Binary detection behavior depends on the search mode ripgrep uses. The CLI provides several flags to control this behavior (see Binary Flags), and different binary handling modes are available (see Binary Modes).

flowchart TD
    Start[Start File Search] --> Mode{Search Mode?}

    Mode -->|Buffered --no-mmap| Buffered[Buffered Search]
    Mode -->|Memory-Mapped --mmap| Mmap[Memory-Mapped Search]

    Buffered --> ReadBuf[Read 64KB Buffer]
    ReadBuf --> ScanBuf{"NUL byte
in buffer?"}
    ScanBuf -->|Yes| BinaryBuf[Mark as Binary]
    ScanBuf -->|No| MoreBuf{More data?}
    MoreBuf -->|Yes| ReadBuf
    MoreBuf -->|No| TextBuf[Process as Text]
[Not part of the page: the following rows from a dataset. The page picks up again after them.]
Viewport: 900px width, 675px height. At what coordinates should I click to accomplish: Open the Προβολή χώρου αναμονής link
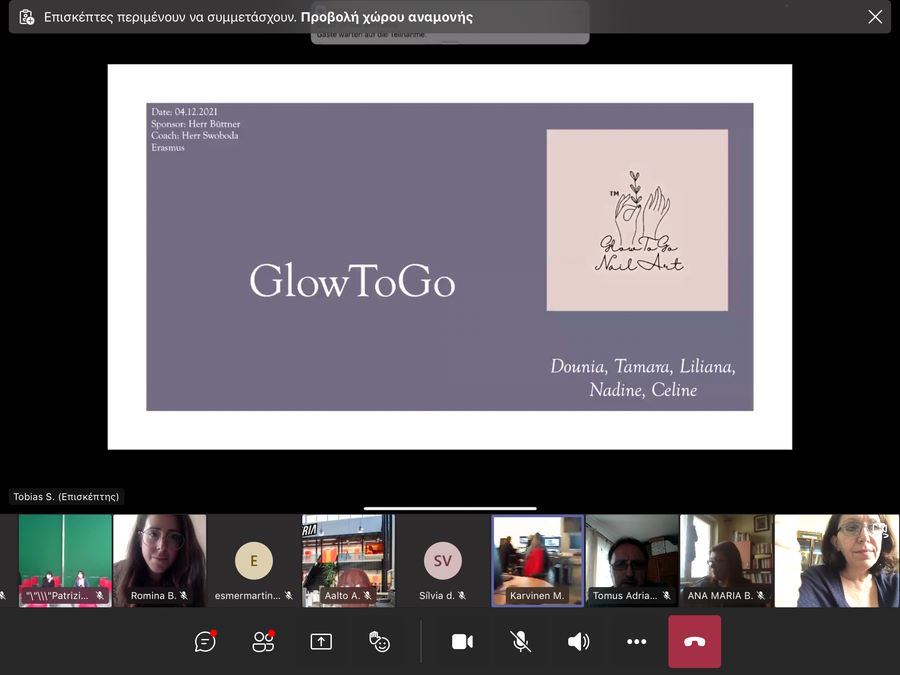[387, 17]
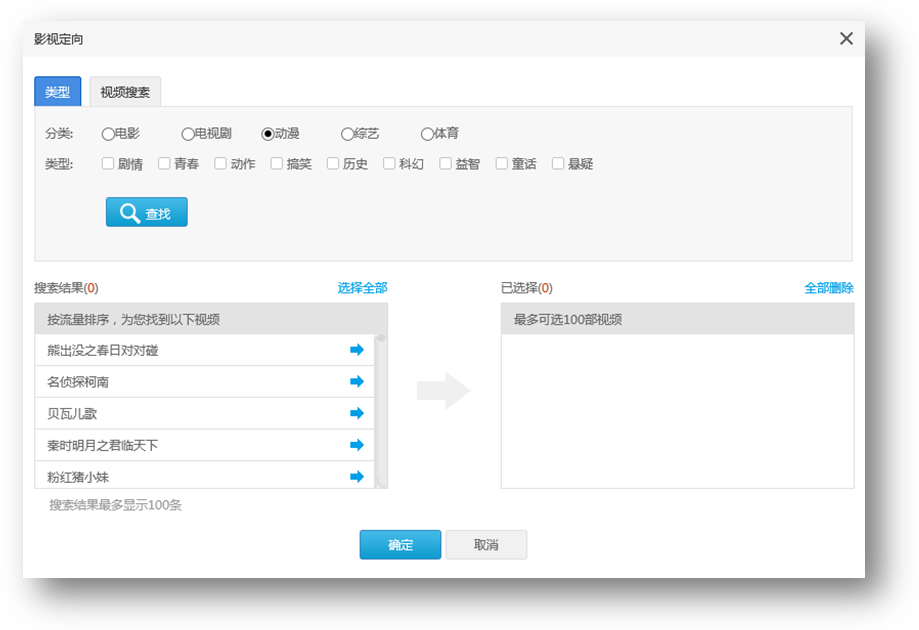This screenshot has height=630, width=919.
Task: Close the 影视定向 dialog
Action: click(x=846, y=39)
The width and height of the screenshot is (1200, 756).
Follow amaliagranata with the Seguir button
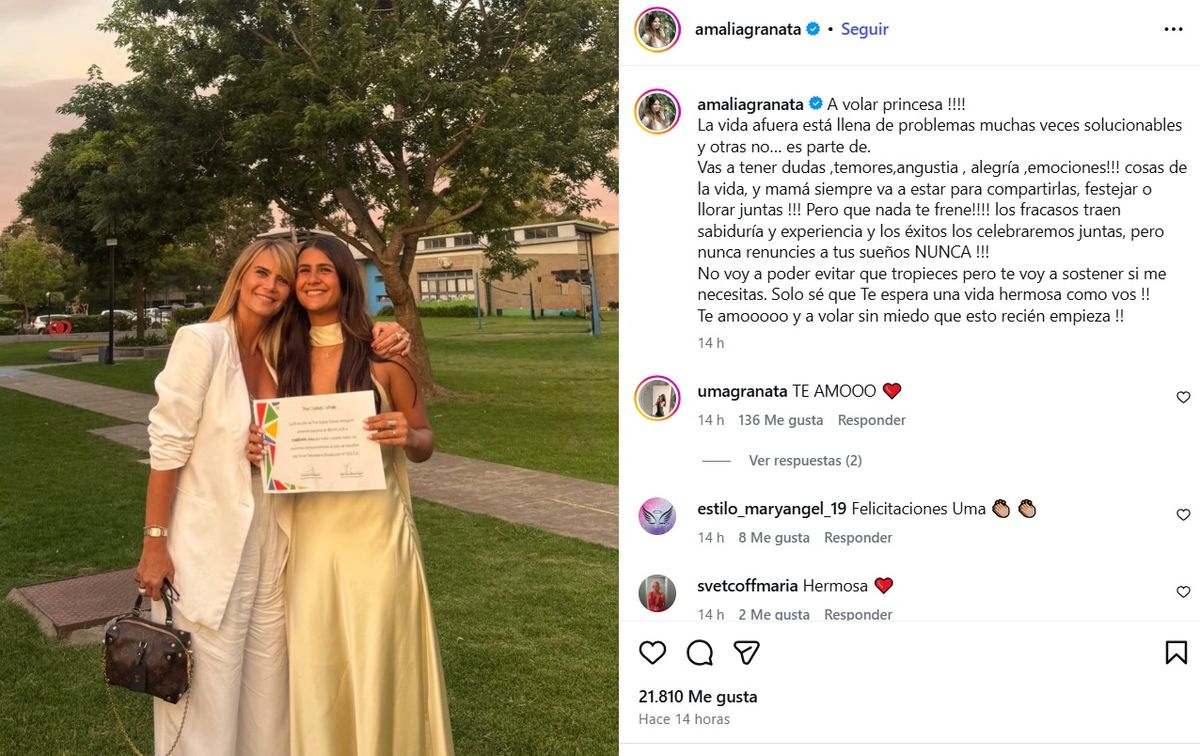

    Mmap --> ScanFirst[Scan First 64KB]
    ScanFirst --> NulFirst{"NUL byte
found?"}
    NulFirst -->|Yes| BinaryMmap[Mark as Binary]
    NulFirst -->|No| Search[Search for Matches]
    Search --> ScanMatch[Scan Match Lines]
    ScanMatch --> NulMatch{"NUL in
matches?"}
    NulMatch -->|Yes| BinaryMmap
    NulMatch -->|No| TextMmap[Process as Text]

    BinaryBuf --> HandleBin[Handle Binary File]
    BinaryMmap --> HandleBin
    TextBuf --> Output[Output Matches]
    TextMmap --> Output

    style Buffered fill:#e1f5ff
    style Mmap fill:#fff3e0
    style BinaryBuf fill:#ffebee
    style BinaryMmap fill:#ffebee
    style TextBuf fill:#e8f5e9
    style TextMmap fill:#e8f5e9

Figure: Binary detection flow comparing buffered search (continuous scanning) vs memory-mapped search (limited initial scan + match scanning).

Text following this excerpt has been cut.